En 2022, il est arrêté à la suite d’une altercation et est à nouveau enfermé dans la zone carcérale de la place Tunnel, à Lausanne. Samy* ne sait pas pourquoi il y reste détenu, aucune information ne lui est donnée. Il entame alors une grève de la faim. Il apprend par d’autres détenus que les conditions de détention de la zone carcérale sont illicites et qu’il peut rédiger une plainte pour exiger un dédommagement. Aucune information à cet égard ne lui avait été donnée par le personnel du centre. Samy* rédige une lettre, qu’il adresse à la Direction générale des affaires institutionnelles et des communes (DGAIC).
Après six jours, il est emmené à la prison de la Croisée à Orbe. C’est là qu’il apprend qu’il est en réalité détenu pour une peine pécuniaire de 450 CHF commuée en jours amendes. Samy* dit ne pas savoir à quoi était due cette peine, n’ayant jamais reçu aucun document l’informant de sa condamnation. Au total, il passe un peu plus de neuf mois à la prison de la Croisée.

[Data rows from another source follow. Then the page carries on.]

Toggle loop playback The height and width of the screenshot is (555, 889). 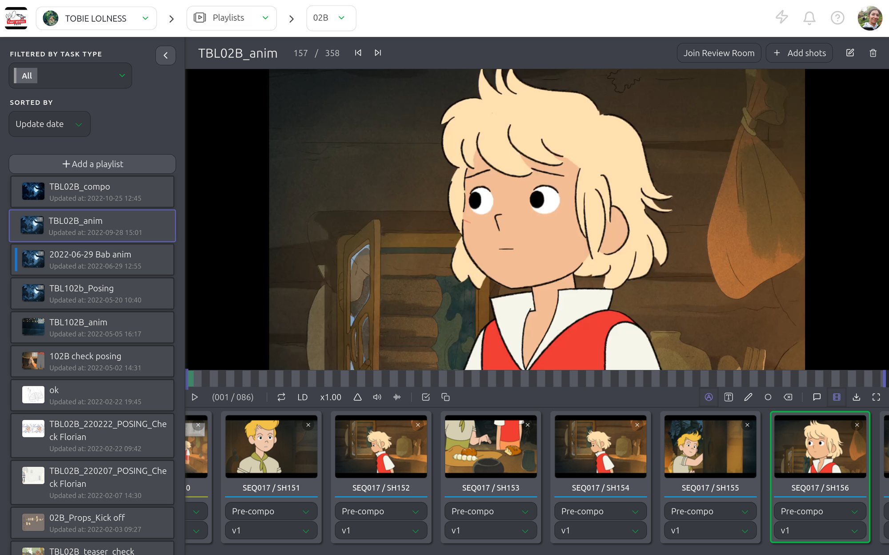[281, 397]
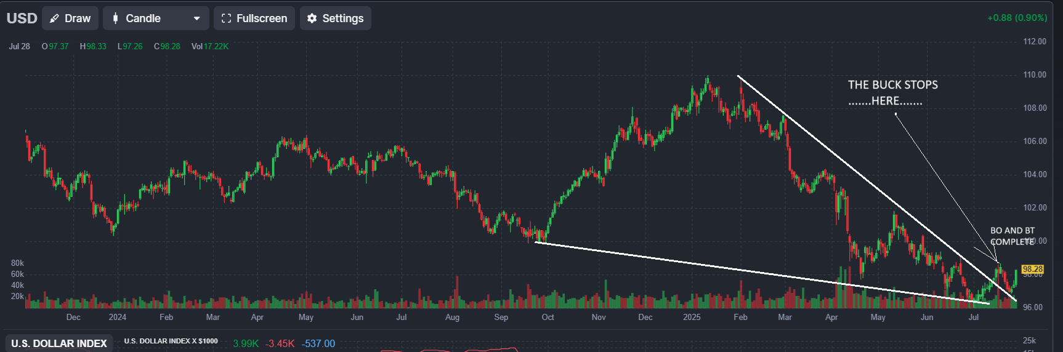
Task: Click the Vol 17.22K readout
Action: (209, 47)
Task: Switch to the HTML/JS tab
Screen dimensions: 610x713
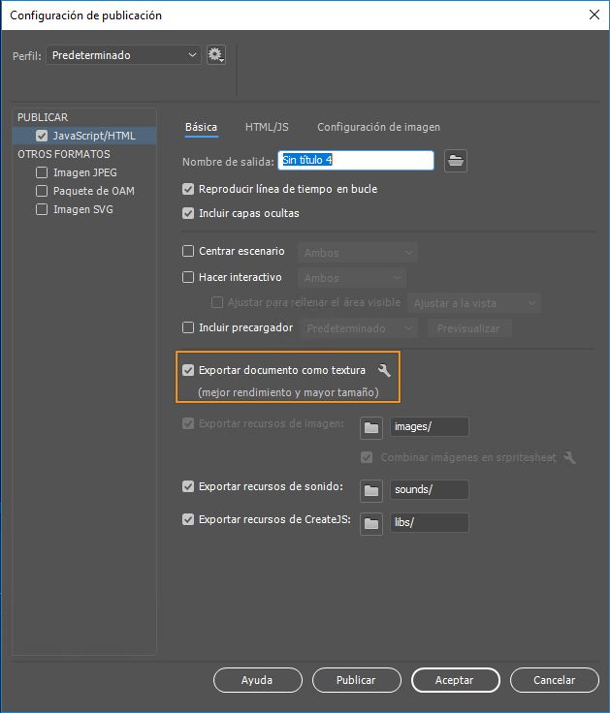Action: (x=267, y=127)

En janvier 2023, Samy* reçoit une réponse à la plainte qu’il avait adressée à la DGAIC. Celle-ci admet que le Tribunal fédéral avait, dans un arrêt du 1er juillet 2014, estimé que les conditions de détention au sein de la zone carcérale lausannoise violaient l’art. 3 de la CEDH et étaient par conséquent illicites. La DGAIC offre alors à Samy* un dédommagement à hauteur de 50 CHF par jour de détention illicite, soit 300CHF pour les six jours qu’il a passé dans la zone carcérale en 2022.